(Dataset entries)
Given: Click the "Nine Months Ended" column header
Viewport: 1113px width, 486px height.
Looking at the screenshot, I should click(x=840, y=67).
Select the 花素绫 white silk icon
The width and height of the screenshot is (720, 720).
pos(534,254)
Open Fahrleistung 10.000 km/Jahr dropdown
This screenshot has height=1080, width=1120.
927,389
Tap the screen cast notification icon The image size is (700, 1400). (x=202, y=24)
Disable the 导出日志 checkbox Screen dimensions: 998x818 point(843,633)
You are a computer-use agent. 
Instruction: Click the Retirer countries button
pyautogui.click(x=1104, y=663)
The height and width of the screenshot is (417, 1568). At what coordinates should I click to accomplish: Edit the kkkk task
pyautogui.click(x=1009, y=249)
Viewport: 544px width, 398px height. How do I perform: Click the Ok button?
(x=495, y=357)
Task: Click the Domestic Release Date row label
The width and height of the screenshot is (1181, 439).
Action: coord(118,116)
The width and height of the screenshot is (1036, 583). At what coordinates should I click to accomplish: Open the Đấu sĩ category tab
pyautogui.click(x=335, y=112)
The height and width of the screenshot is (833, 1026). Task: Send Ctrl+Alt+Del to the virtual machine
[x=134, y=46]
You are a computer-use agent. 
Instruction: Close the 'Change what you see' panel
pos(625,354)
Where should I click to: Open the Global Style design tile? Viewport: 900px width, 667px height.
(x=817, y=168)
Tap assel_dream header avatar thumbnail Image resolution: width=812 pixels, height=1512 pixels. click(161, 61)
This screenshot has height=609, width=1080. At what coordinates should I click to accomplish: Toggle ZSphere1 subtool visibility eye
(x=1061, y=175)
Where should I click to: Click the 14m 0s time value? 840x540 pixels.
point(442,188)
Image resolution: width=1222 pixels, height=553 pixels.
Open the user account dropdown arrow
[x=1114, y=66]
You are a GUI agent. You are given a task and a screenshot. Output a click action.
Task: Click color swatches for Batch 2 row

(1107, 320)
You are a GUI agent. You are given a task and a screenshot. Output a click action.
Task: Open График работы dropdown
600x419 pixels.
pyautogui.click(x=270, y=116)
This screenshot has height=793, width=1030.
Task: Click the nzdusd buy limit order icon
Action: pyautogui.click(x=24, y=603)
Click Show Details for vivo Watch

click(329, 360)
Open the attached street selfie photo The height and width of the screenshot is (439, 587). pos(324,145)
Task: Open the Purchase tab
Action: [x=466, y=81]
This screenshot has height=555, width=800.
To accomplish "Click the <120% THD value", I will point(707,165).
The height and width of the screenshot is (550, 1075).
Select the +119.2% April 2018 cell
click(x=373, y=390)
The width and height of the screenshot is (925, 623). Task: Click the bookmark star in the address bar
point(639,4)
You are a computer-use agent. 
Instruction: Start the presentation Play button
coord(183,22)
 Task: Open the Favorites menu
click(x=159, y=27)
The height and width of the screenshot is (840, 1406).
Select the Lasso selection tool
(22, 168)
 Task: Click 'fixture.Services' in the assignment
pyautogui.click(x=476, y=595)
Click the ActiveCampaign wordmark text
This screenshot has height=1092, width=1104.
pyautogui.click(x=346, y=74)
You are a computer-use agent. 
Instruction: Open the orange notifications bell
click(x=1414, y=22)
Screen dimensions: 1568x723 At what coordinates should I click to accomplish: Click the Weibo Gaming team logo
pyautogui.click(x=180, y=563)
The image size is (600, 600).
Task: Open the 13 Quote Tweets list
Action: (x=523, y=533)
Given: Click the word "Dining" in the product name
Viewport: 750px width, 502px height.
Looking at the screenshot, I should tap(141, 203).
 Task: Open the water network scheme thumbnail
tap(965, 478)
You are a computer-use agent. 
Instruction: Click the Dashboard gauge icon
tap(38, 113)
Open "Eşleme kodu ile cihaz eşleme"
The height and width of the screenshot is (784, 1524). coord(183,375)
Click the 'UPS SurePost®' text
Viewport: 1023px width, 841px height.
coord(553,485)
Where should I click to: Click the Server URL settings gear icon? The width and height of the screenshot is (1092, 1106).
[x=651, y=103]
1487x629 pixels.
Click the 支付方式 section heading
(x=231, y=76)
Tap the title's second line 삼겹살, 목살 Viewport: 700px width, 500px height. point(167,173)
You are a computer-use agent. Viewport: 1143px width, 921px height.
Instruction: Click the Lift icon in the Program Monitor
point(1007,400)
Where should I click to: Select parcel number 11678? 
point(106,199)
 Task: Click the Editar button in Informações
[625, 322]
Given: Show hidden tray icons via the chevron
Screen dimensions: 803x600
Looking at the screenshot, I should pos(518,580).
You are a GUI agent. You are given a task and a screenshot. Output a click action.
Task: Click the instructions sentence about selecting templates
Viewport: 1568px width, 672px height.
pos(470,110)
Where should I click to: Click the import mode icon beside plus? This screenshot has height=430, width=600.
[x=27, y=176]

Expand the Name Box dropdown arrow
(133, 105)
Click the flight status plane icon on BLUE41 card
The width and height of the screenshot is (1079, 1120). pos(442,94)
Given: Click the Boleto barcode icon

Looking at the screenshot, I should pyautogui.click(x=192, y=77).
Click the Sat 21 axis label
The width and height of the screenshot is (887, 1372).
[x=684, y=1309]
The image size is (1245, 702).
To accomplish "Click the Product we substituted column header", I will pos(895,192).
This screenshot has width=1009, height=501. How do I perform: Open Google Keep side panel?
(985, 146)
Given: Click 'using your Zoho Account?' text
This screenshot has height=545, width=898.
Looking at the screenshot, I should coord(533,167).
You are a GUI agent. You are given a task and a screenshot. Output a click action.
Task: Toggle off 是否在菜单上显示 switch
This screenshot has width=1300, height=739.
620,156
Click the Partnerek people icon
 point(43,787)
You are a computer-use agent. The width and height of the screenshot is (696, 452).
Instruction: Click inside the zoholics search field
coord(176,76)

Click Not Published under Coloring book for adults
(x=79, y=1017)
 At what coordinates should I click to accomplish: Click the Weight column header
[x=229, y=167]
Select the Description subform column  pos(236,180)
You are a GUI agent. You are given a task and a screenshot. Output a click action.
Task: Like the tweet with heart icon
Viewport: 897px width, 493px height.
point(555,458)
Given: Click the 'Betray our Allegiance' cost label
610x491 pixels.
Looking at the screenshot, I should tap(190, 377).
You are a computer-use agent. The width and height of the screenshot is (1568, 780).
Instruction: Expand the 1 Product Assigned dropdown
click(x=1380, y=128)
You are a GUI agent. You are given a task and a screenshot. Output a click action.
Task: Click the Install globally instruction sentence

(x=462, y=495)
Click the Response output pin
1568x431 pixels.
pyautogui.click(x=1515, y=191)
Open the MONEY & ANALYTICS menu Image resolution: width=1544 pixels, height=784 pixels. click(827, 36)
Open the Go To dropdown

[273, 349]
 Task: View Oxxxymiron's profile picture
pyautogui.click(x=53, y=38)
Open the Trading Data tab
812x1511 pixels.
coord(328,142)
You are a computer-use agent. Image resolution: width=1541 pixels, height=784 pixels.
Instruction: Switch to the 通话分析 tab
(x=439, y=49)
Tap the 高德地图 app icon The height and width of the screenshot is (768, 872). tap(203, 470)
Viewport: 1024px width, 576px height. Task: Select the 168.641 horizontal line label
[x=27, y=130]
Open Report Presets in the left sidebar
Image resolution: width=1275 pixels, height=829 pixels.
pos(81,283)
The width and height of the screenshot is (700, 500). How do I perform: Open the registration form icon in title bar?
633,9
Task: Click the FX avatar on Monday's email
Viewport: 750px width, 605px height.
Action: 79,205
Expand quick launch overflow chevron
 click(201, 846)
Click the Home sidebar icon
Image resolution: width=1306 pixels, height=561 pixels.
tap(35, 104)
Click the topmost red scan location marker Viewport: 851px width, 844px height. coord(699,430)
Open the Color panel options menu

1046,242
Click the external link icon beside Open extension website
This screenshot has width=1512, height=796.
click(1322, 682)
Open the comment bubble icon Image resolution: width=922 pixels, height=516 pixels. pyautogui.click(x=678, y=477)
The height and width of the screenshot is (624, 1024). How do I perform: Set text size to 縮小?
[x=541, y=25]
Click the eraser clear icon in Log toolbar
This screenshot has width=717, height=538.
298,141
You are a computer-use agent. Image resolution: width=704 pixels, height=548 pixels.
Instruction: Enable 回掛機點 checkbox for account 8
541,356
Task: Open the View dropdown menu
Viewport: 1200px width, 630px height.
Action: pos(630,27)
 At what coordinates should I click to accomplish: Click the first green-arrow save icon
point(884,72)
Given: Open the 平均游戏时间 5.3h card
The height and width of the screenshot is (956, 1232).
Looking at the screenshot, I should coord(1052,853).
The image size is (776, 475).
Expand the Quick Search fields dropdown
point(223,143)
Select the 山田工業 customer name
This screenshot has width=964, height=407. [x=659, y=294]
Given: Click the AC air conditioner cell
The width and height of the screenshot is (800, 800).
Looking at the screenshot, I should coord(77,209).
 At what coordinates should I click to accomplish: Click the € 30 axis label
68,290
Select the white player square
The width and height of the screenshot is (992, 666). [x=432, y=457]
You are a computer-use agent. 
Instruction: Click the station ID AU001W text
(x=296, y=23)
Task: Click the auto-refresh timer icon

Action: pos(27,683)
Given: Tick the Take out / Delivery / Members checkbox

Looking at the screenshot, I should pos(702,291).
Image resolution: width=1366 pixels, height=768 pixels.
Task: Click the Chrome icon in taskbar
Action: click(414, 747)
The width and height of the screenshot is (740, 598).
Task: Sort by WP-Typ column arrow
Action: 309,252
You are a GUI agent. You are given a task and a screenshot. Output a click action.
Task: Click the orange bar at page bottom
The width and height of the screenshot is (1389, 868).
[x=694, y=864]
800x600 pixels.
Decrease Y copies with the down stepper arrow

*TASK BRIEF*: Scan the entries and show every line in which the word "with" is found.

*SOLUTION TO THE PROBLEM*:
Task: Like the tweet with heart icon
Decrease Y copies with the down stepper arrow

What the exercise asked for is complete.